Oliver Billson is a 3rd year PhD student with the University’s Department of Geography & Planning supported by the Low Carbon Eco Innovatory project. He is collaborating with the University of Plymouth’s Coastal Processes Research Group (CPRG) to research the impact of storm waves:
Infragravity waves are known to play a key role in the erosion and flooding of exposed sandy coastlines during storms. Their importance has previously been considered over a limited range of environments, with the overwhelming majority of research to date being carried out on low sloping, sandy beaches.
My research aims to better our understanding of infragravity waves across a wide range of beaches and wave conditions, from huge storm waves impacting steep gravel beaches, to long period ocean swells arriving at dune backed sandy shores.
It is hoped that the improved understanding of storm processes gained during my research will directly benefit coastal communities, by supporting coastal practitioners, such as my industry partner Coastal Engineering UK, to make more accurate prediction of, and protection against, extreme wave events.
What are infragravity waves?
Ocean waves are sometimes described in science as gravity waves, as the force helping to generate them is gravity. Successive waves approaching the shore are separated by a relatively short period of 3 – 20 seconds meaning they have a high frequency of 0.33 – 0.05 Hertz. As they travel through the ocean, gravity waves organise themselves into groups of waves similar in size resulting in ‘sets’ of a few larger waves separated by sets of smaller ones.
These sets are what generate an infragravity wave. The prefix ‘infra’ (meaning less than) refers to the frequency of the infragravity waves being less than the gravity waves, in the order of 0.05 – 0.003 Hertz or 20 – 300 seconds. While this can be difficult to visualise, anyone who has visited a beach when the waves are big is likely to have seen infragravity waves in action, and may even have experienced wet feet as a result!
As the gravity waves break, the shoreline moves in and out every few seconds, covering a similar distance with each wave that breaks. Every few minutes a surge (or infragravity wave) approaches, covering a much wider section of beach and filling the wellies of innocent bystanders.
Why are they important?
Previous research has shown that infragravity waves become more important under big wave conditions, in shallow water. This is because unlike gravity waves which break, dissipating their energy and reducing in height to almost nothing at the shore, infragravity waves grow in height, reaching a maximum at the shoreline where they are reflected and travel back out to sea.
This means that during storms, infragravity waves are capable of over topping coastal defences and eroding huge amounts of sediment from beaches.
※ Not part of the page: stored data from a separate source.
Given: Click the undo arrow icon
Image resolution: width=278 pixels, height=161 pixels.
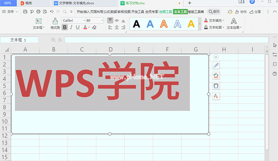Looking at the screenshot, I should [x=52, y=12].
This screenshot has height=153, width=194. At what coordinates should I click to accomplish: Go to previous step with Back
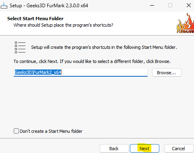coord(114,149)
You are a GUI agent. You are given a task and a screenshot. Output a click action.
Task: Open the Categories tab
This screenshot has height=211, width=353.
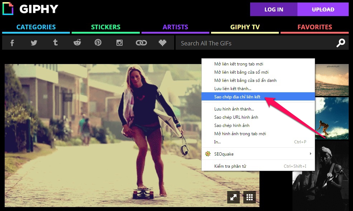(x=36, y=27)
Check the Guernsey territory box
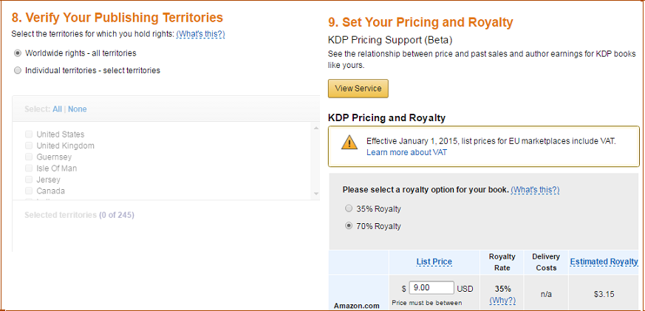Screen dimensions: 645x311 click(29, 157)
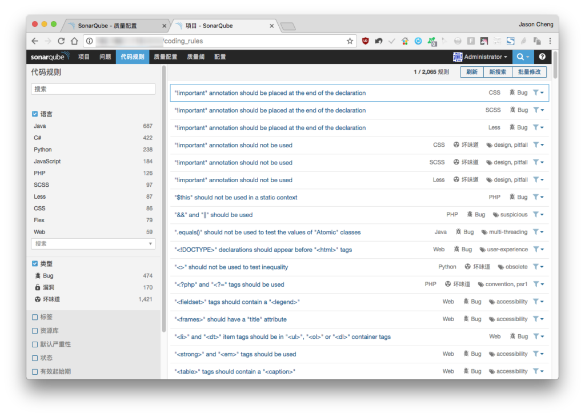Switch to the 质量配置 menu item
The height and width of the screenshot is (417, 585).
point(165,57)
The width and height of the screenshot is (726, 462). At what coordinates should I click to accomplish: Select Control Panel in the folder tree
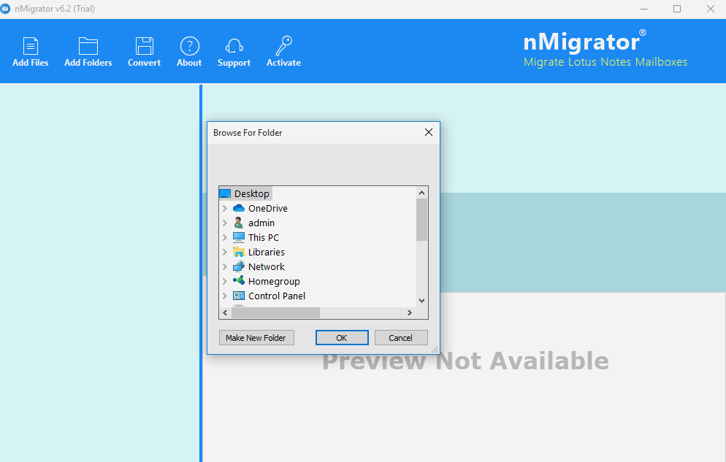tap(276, 296)
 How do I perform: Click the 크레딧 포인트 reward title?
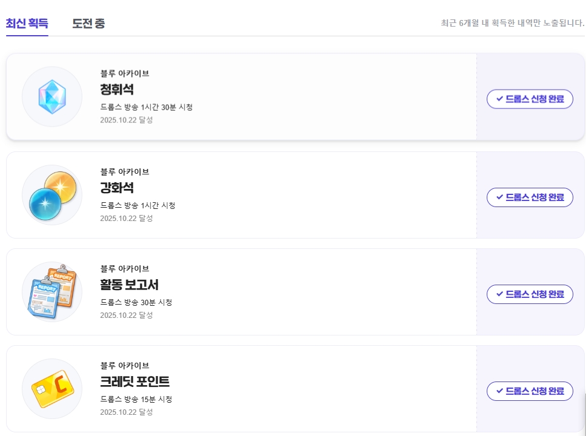135,382
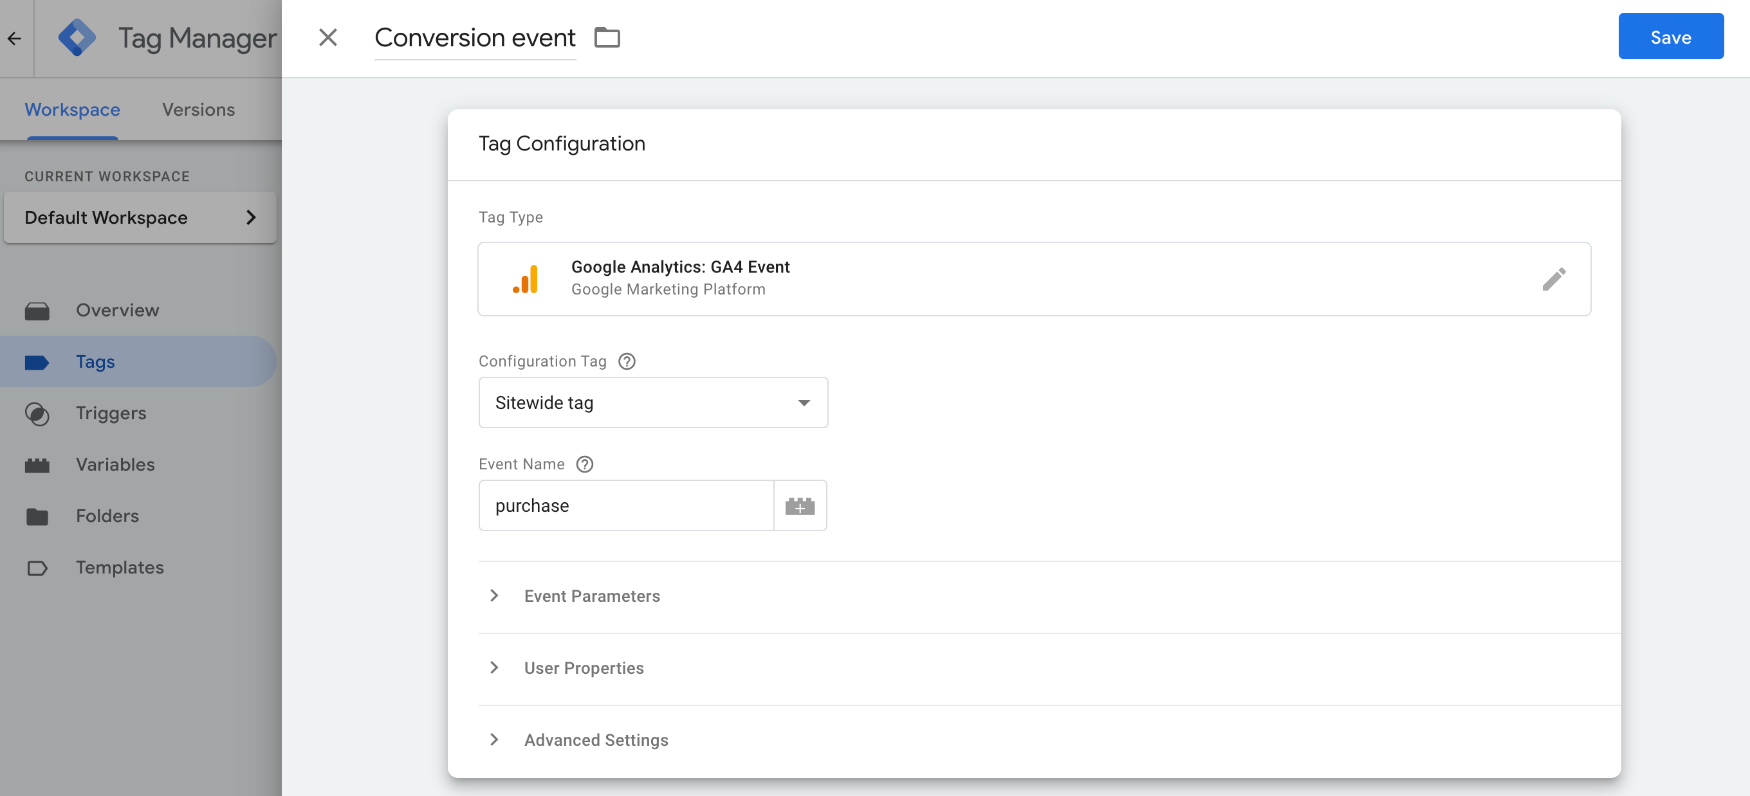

However, given the high energy nature of storm waves collecting measurements under the conditions in which we suspect infragravity waves are most important is difficult, with the risk to equipment and researchers limiting much previous research to smaller waves.
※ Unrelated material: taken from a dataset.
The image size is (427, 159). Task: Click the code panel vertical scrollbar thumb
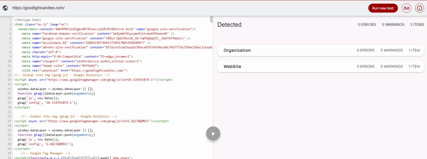pos(211,19)
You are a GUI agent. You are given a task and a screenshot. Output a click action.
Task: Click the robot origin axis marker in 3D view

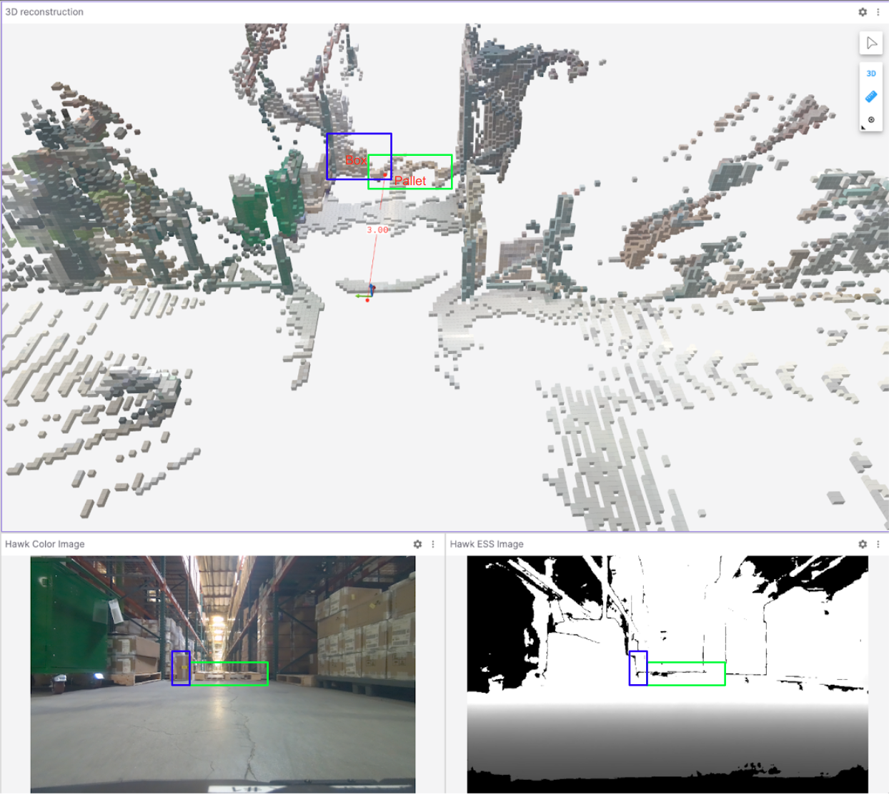[x=370, y=290]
Furthermore, in comparison to sandy beaches, collecting measurements on gravel sites is made more difficult by waves at these sites typically breaking violently and close to shore, mobilising larger grains more than capable of damaging instruments.
For these reasons, the environmental parameter space over which infragravity waves have been observed has been limited, until now.
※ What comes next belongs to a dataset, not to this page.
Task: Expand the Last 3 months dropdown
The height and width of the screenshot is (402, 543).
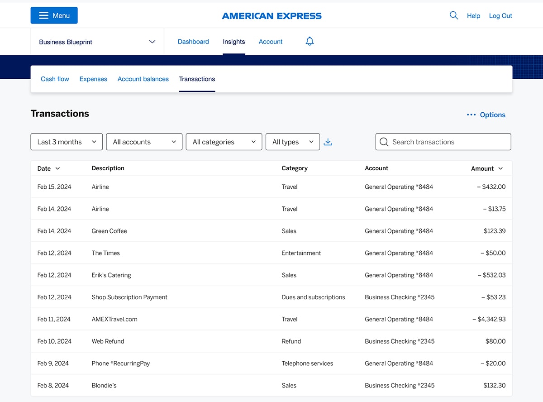Action: (66, 142)
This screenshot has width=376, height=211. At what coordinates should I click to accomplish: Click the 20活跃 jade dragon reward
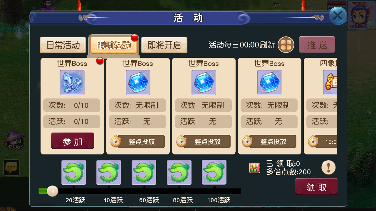74,172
How to do we measure them?
To overcome the difficulties in measuring storm waves highlighted above, a collaboration was established between the Universities of Liverpool and Plymouth funded by the Low Carbon Eco Innovatory, a European fund which aims to reduce carbon impact by partnering PhD students with local businesses.
My project will work with Coastal Engineering UK, a coastal consultant based in the north west of England, to try and reduce the carbon impact of coastal defences. Since 2016, I have been working with experts from University of Plymouth and Coastal Applied Marine Research (a Plymouth based marine consultancy) to carry out 4 storms surveys at contrasting beaches in the south of the UK. The University of Plymouth is home to the Rapid Coastal Response Unit, (RCRU), a team of scientists with over 20 years’ experience collecting measurements during storms.
Once a storm is forecast, myself and RCRU head to the coast, installing pressure sensors and video cameras to monitor the waves and beach during the approach, peak and decay of the storm. In March 2018, our efforts culminated in the successful observation of ‘Storm Emma’ on a steep gravel beach.
A period of exceptionally strong easterly winds brought waves of over 6 meter, the largest for at least 60 years, to Start Bay, South Devon, causing widespread damage and closing the main road known as the Slapton Line for over 9 months. During this deployment, infragravity waves were for the first time observed to be dominant on a steep gravel beach.
I am excited to be presenting this finding at the forthcoming International conference on ‘Coastal Sediment’ in Tampa, Florida in May 2019 and was fortunate enough to be awarded partial funding by the Plymouth Marine Science and Education Foundation (PlymSEF) in support of the trip.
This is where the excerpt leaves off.